*EXCERTO SELECIONADO*
○ ○ ○ ○ ○ ○ ○
Das coisas nascem as coisas
Texto de Joana Consiglieri
Das coisas nascem coisas, de Beatriz Horta Correia, percepciona-se a experiência da coisa, enquanto natureza. Ao entender o fenómeno como transitoriedade, a matéria revela-se mutável, invisível e visível. Valoriza-se o processo como desconstrução e criação da obra de arte. Da destruição, contempla-se as matérias em transformação, como memórias, sombra e luz.
Beatriz Horta Correia, nesta exposição no Salão Belas Artes, remete-nos a Bruno Munari (1981), através da apropriação do título de uma das suas obras. A artista explora como se entende a coisa, enquanto fenómeno no ambiente, na concepção espaço-temporal, não propriamente a série de operações projectuais sobre o objecto. Apresentando uma série de trabalhos de desenho e de escultura.
A natureza manifesta-se em diferentes estados. Convida-nos a sentir a volatilidade da matéria, como se fossem apontamentos de instantes em ténues linhas e manchas, transparentes ou opacas, que se movimentam entre luz e sombra, pousando numa ‘névoa branca’. A coisa e a matéria são por si paisagens. Fruímos experiências do sensível, cujas palavras emergem de uma contínua narração, passam a ser fragmentadas e descontextualizadas, como uma memória desprendida dos indícios dos vocábulos ocultos, que realçam e cristalizam o tempo. [A páginas tantas, 2017]. Aglutinando numa síntese a linguagem e a imagem pictórica, as marcas repousam no silêncio. Tal como afirma Foucault (1966, p. 90), na sua obra As palavras e as coisas:
«As palavras agrupam sílabas, e as sílabas letras, porque há, depostas nestas, virtudes que as aproximam e as desunem, exactamente como no mundo as marcas se opõem ou se atraem umas às outras.»
○ ○ ○ ○ ○ ○ ○
*MATERIAL*
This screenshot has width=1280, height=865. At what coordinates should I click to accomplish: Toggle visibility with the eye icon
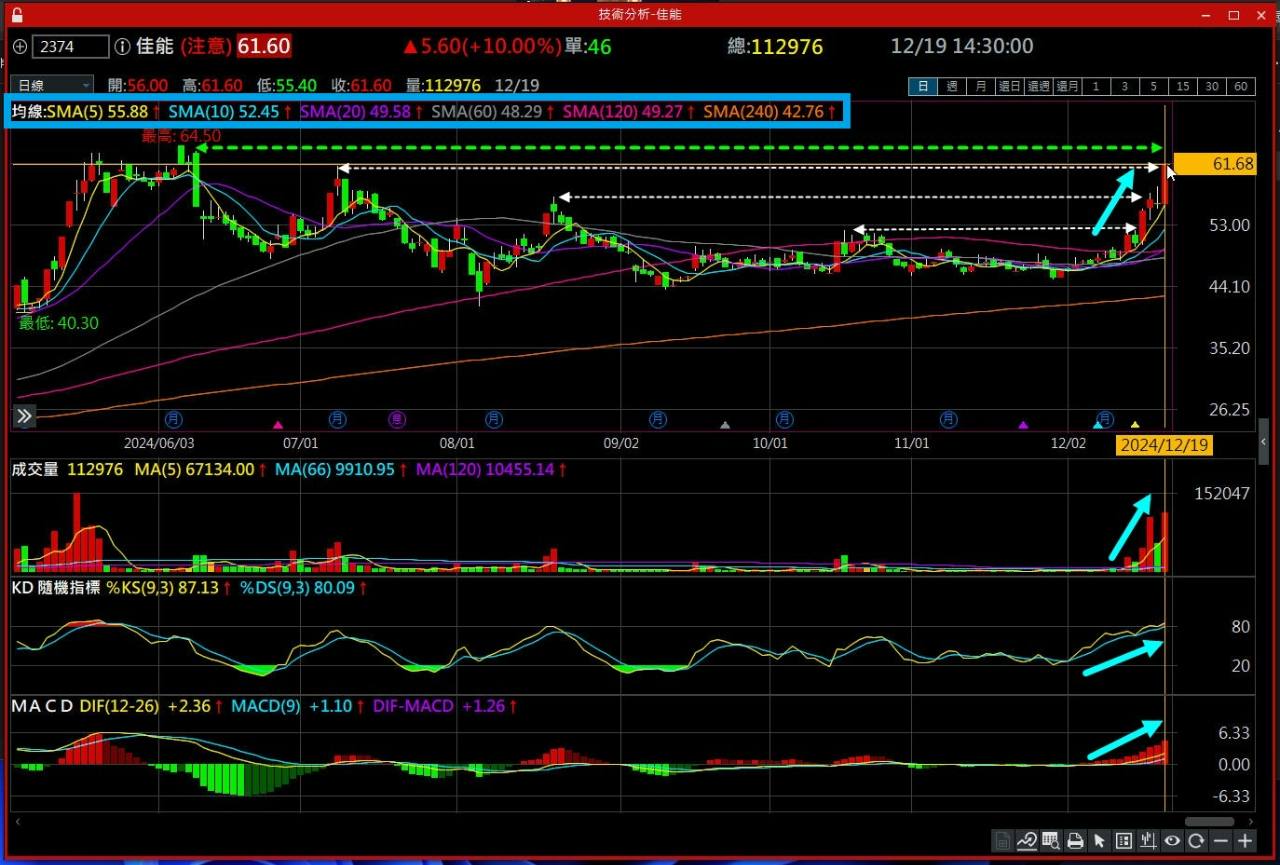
○ ○ ○ ○ ○ ○ ○
*EXERCÍCIO A*
Enumere todas as pessoas referidas pelo nome no excerto selecionado.
*EXERCÍCIO B*
Para cada afirmação, indique se está de acordo com o excerto selecionado, respondendo sim ou não e citando as palavras do texto que o determinam. (i) A exposição realiza-se no Salão Belas Artes. (ii) O título da exposição é apropriado de uma obra de Foucault. (iii) A exposição apresenta trabalhos de pintura e de fotografia.

*RESPOSTA ESCRITA A*
Joana Consiglieri, Beatriz Horta Correia, Bruno Munari, Foucault

*RESPOSTA ESCRITA B*
(i) Sim: «nesta exposição no Salão Belas Artes»
(ii) Não: «remete-nos a Bruno Munari (1981), através da apropriação do título de uma das suas obras»
(iii) Não: «Apresentando uma série de trabalhos de desenho e de escultura.»